You can tell that spring is happening this month by the sheer number of garden events around town. It is hard for a plant enthusiast to choose what goes on the calendar when there is so much going on. This phenomenon is due in large part to Kate Sessions and her setting the tone for our horticultural mission in San Diego.

Growing up here, I was infected early with admiration for her leadership and accomplishments. So, it is no mistake that I ended up volunteering for the last 20 years to add a collection of plants to the park. Since I have “lived and breathed” the installation and maintenance of the “Trees for Health Arboretum” for so long, I often forget that others only see a mass of greenery and some nice walking trails.
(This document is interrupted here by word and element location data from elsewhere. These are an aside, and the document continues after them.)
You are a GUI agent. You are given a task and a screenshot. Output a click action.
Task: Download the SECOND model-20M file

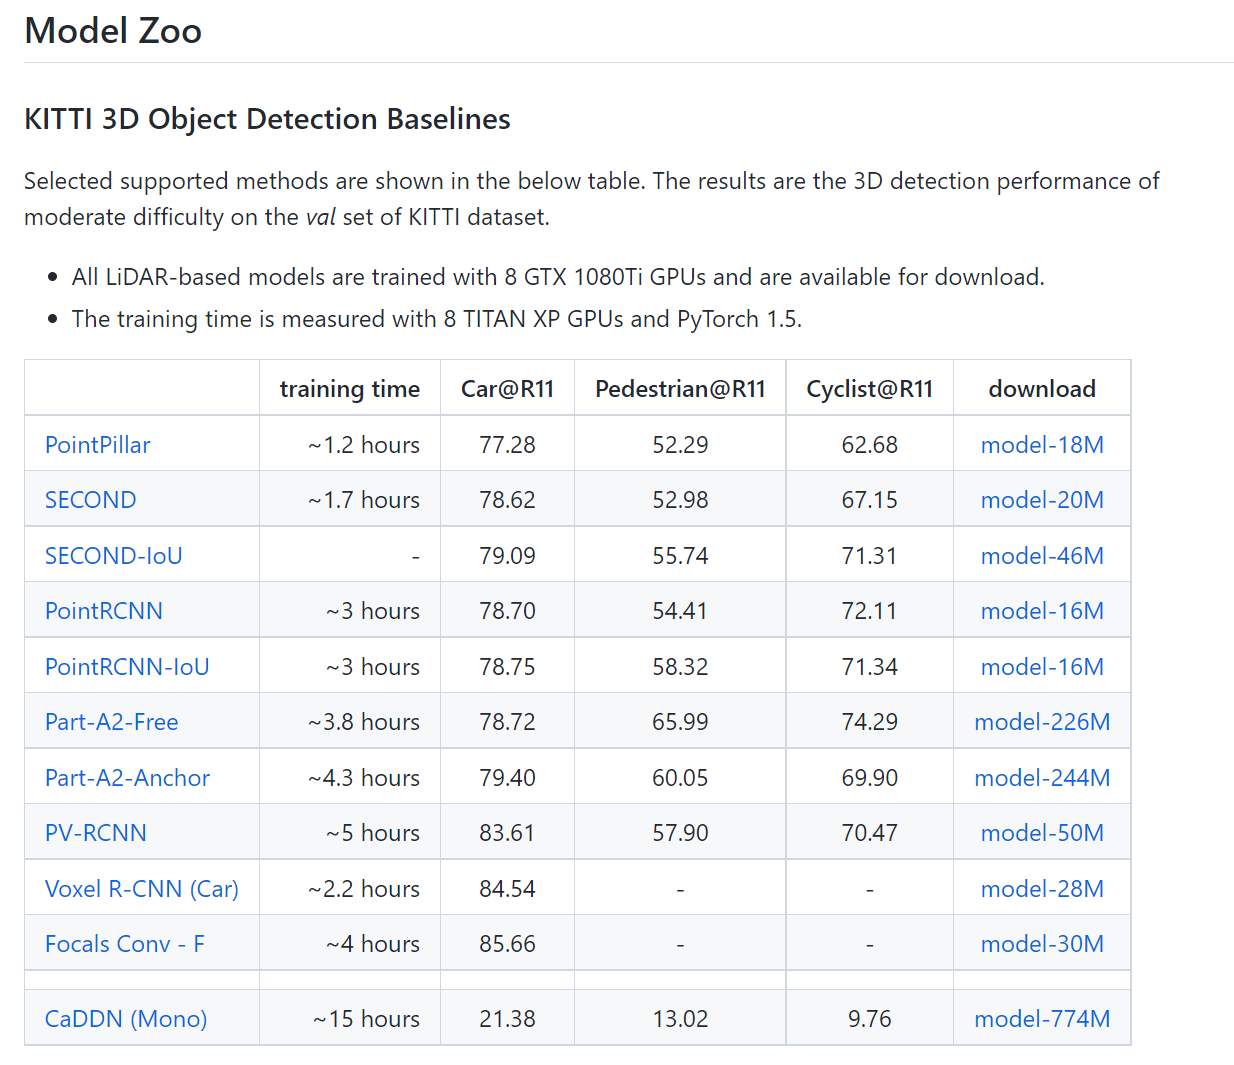coord(1042,500)
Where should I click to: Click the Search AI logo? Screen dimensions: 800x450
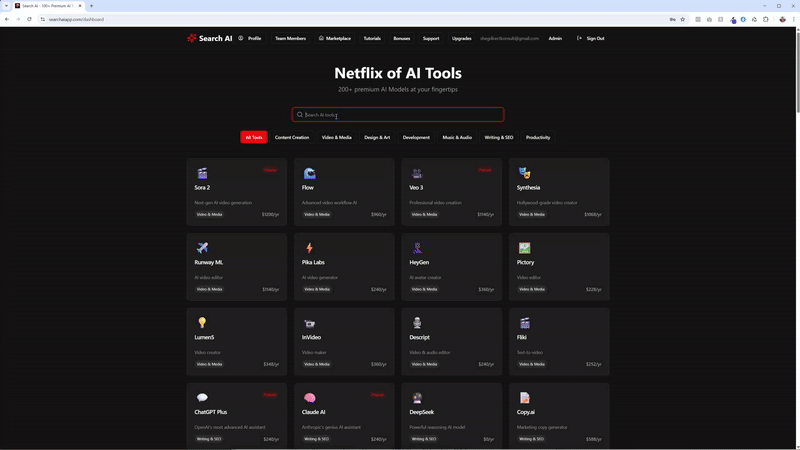(209, 38)
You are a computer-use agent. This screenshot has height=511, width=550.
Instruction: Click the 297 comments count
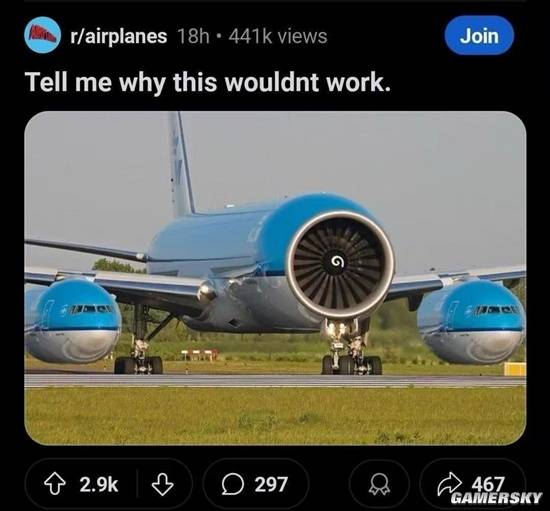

Despite the trail guide that is usually available at the kiosk, most visitors have no entry point to understand why this collection of healing plants is included in the Kate Sessions walk along the west mesa sidewalk.

Certainly, the “Trees for Health Arboretum” is consistent with the Kate Sessions inspiration to show the diversity of international plants that can be grown in the San Diego area. And it lies close to the area of her early nursery, near the historic home of her friends and mentors, the Marston family.

From 11 a.m. to late afternoon on Saturday, April 25 as part of the Centennial celebration, we will provide free informational tours. Each tour will be 20-30 minutes long. Brochures and project volunteers will be available to explain our project.

Being part of the Balboa Park community, we “play well with others” and have planned the start of our event late enough to allow the early morning “Walk for Babies” to finish up their event. This means it will be 11 a.m. before we can gain access to Balboa Drive for our visitors to arrive.

A new interpretative sign series introduces people to a perspective on learning about the healing functions of plants.

A new interpretative sign series introduces people to a perspective on learning about the healing functions of plants.

If the road is still closed when you get there, park on Sixth Avenue and walk in following the sidewalk south on Balboa Drive almost to Quince Street. You will find information tables with organizations that offer education and workshops about healing plants, their traditions and uses. Join one of the tours.

We will showcase our new interpretative sign series that introduces people to a perspective on learning about the healing functions of plants by noting the flavor or taste. Our guides will explain the concept and show you examples of plants with the flavors. Later, you can return and review the signs at your leisure. This is the first of several series that will offer insight into our human connection and interrelationship with the plants and trees.

One of the future sign series will explain how the seasons affect the rhythm of plant growth. This will be in the north meadow, so take a peek at the development of our latest addition, a compass that you can walk in and where you will be able to notice the changing angle of the sun as it moves through the seasons. For now, it will be planted to native plants and butterfly weed (Asclepia tuberosa) to offer a home to Monarch butterflies.

The eventual transition will be to plant coastal live oaks in each sector of the compass so that future generations to come can enjoy a stroll in a shady grove. Coastal oaks take fifty to a hundred years to reach any appreciable size, so this is a very long range plan; don’t look for shade there any time soon.

You are invited to join us in continuing the legacy of Kate Sessions, and finding meaning for yourself in knowing something about the plants. Get us on your calendar before something else distracts you: 11 a.m. to 4 p.m., Saturday, April 25, depending upon demand for the tours.